━━━━━ Data listing

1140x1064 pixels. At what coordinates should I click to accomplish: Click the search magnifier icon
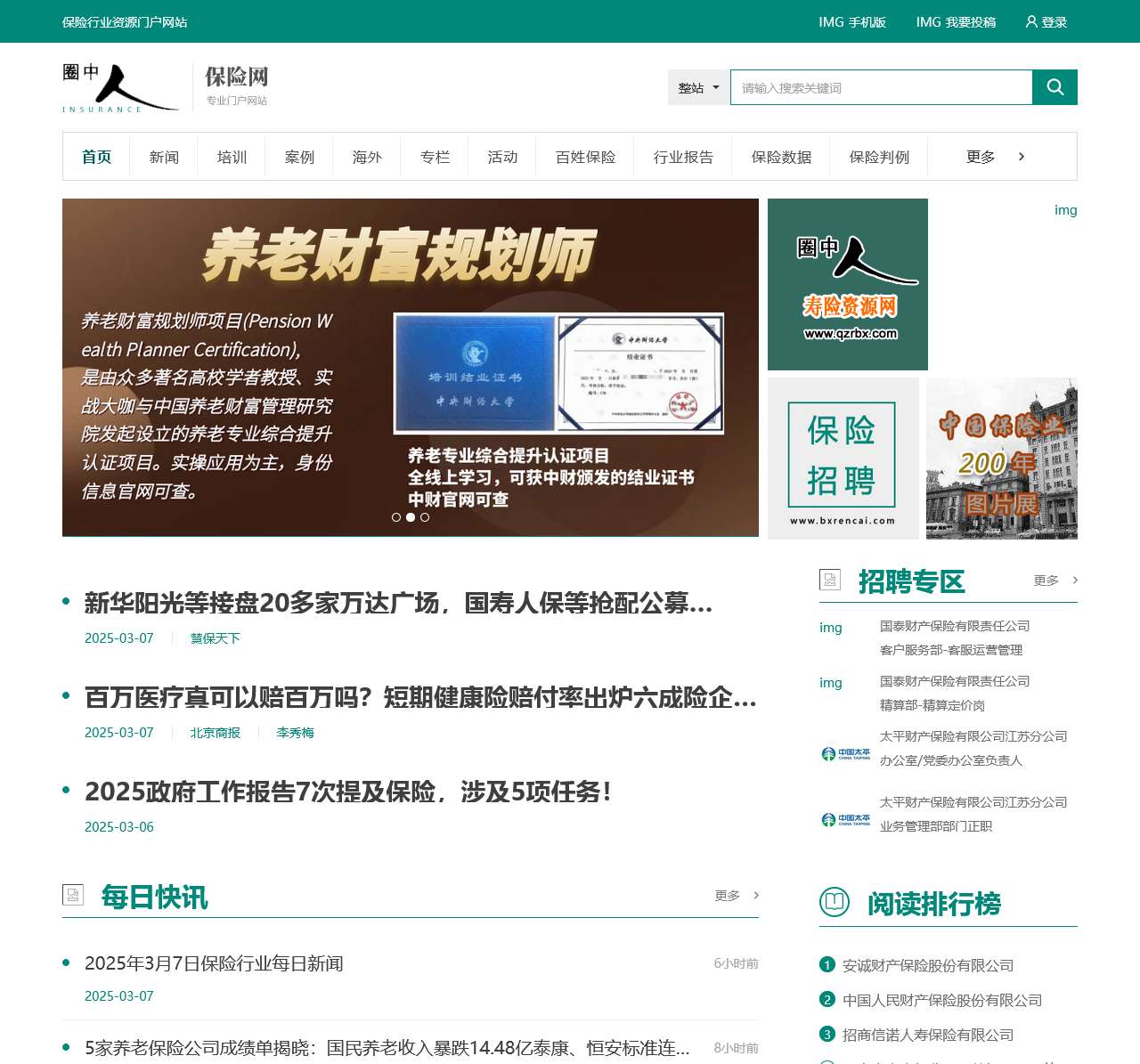pos(1054,87)
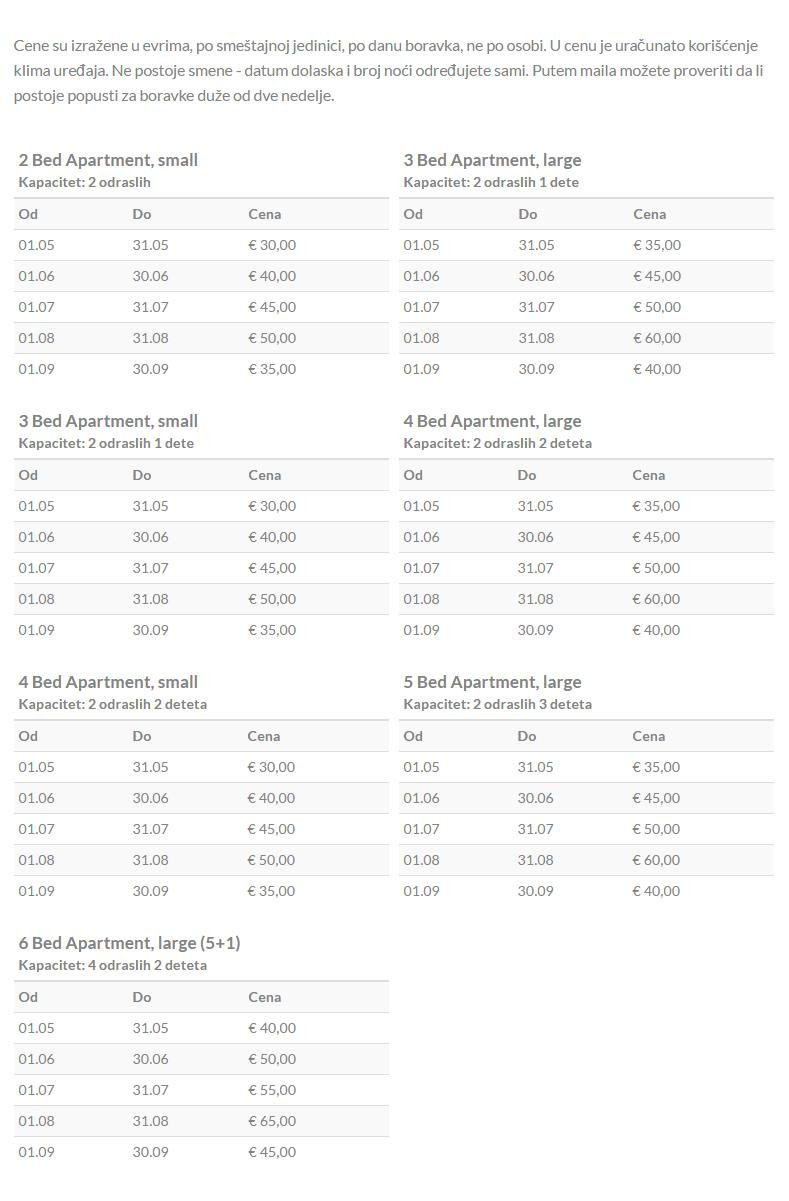Select the € 55,00 price cell
Viewport: 789px width, 1201px height.
coord(272,1090)
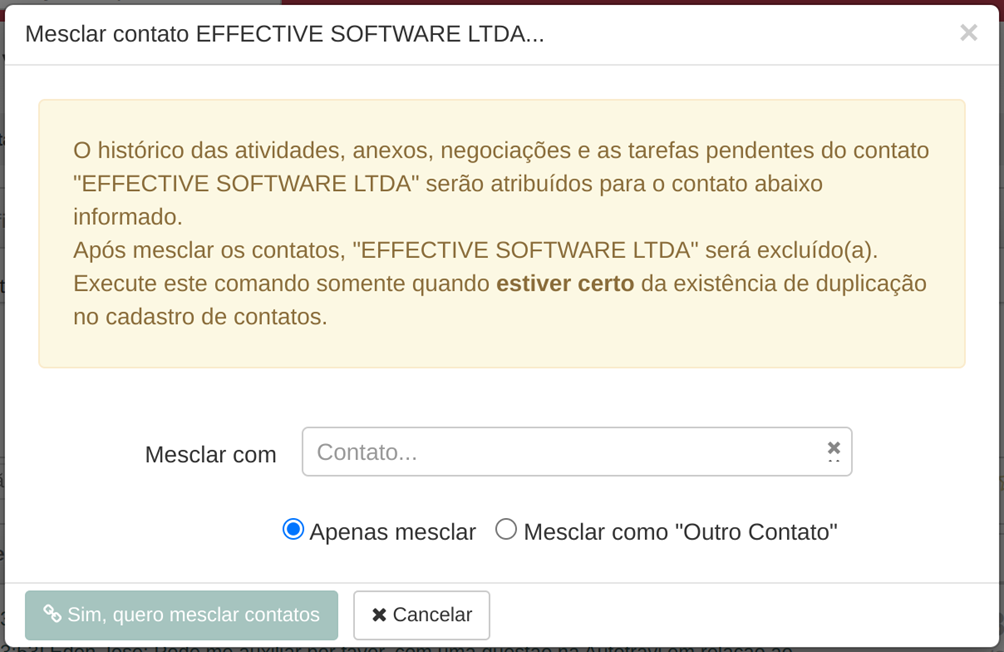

━━━━━━━━━━

### What is being asked
What is needed is an exact copy of every entry, minus the images.

### Answer below
1140x1064 pixels. At what coordinates should I click to accomplish: Click the search magnifier icon
pos(1054,87)
Select the € 55,00 price cell
Viewport: 789px width, 1201px height.
coord(272,1090)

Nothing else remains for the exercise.